● **SUPPLIED TEXT**:

Be that as it may, Klinghoffer tries to take advantage of the willingness of a couple of people to contemplate what ID would be like if it wasn't a disingenuous political movement to "make room" for conservative religious belief in public school science classes, to argue that it isn't religious at all.

Jack Scanlan is a second year university student in Oz who has a highly recommended blog called Homologous Legs. But Jack is young and did not go through the creationism wars of the 1980s and 1990s. I admire his willingness to take ID at its word but I have too much experience not to be more cynical.

I know nothing of James Kirk Wall, but his idea that anyone is saying that there are only "two alternatives in this debate; nothing vs. Christianity" reveals a deep ignorance of the whole kurfluffle ... including the views of people like Ken Miller and those at Biologos.

● **PROVIDED DATA**:
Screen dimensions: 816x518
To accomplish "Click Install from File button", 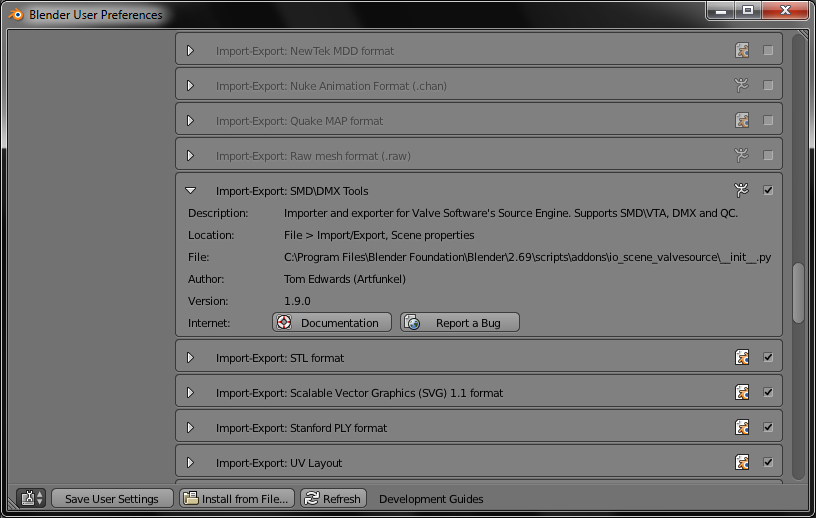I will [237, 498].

* * *

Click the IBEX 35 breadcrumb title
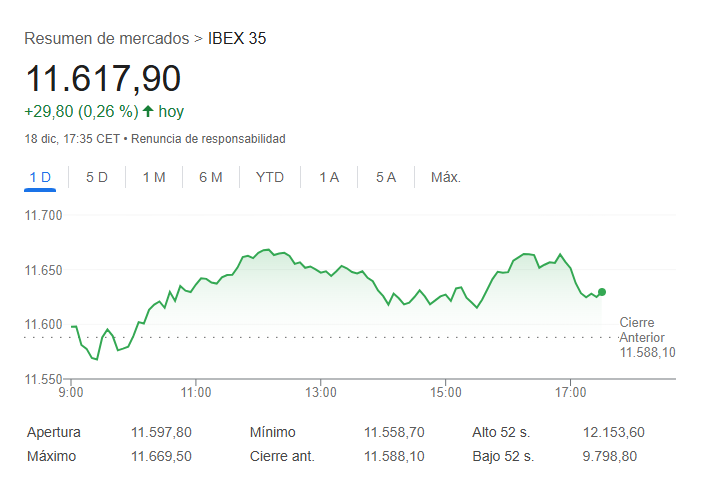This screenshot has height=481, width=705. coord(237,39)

● **TASKS AND EXERCISES**:
**A)** List every person named in the intelligent design passage.
**B)** Continue the intelligent design passage from its last sentence.
The entries are not needed for anything that follows.

● **SOLVED PROBLEMS**:
**A)** Klinghoffer, Jack Scanlan, James Kirk Wall, Ken Miller

**B)**
But back to Klinghoffer. First of all, he extols George Bernard Shaw's dislike of science's "damnable reduction of beauty and intelligence, of strength and purpose, of honor and aspiration" and, instead, hypes his idea of "enchantment." Of course, Klinghoffer fails to note that an acceptance of evolutionary science does not require an acceptance of extreme scientific reductionism, as any number of philosophers could tell him if he bothered to educate himself.

Instead, he has, in the past, appealed to the feelings of his eight year-old son towards Dungeons & Dragons ... as if that deprived science of the "enchantment" that even the most materialist scientist finds in the physical world. More importantly, Klinghoffer conflates "religion" with "orthodox religionists."

As usual of late with the DI, Klinghoffer cites to Alfred Russel Wallace's belief in "the existence of a spiritual world." If that doesn't qualify as "religion" for purposes of the Constitution, would Klinghoffer endorse the teaching of the scientific validity of seances, as Wallace advocated, while creationism remains banned?

If you believe that, I have a bridge ... .

Comments:
"Klinghoffer fails to note that an acceptance of evolutionary science does not require an acceptance of extreme scientific reductionism, as any number of philosophers could tell him if he bothered to educate himself."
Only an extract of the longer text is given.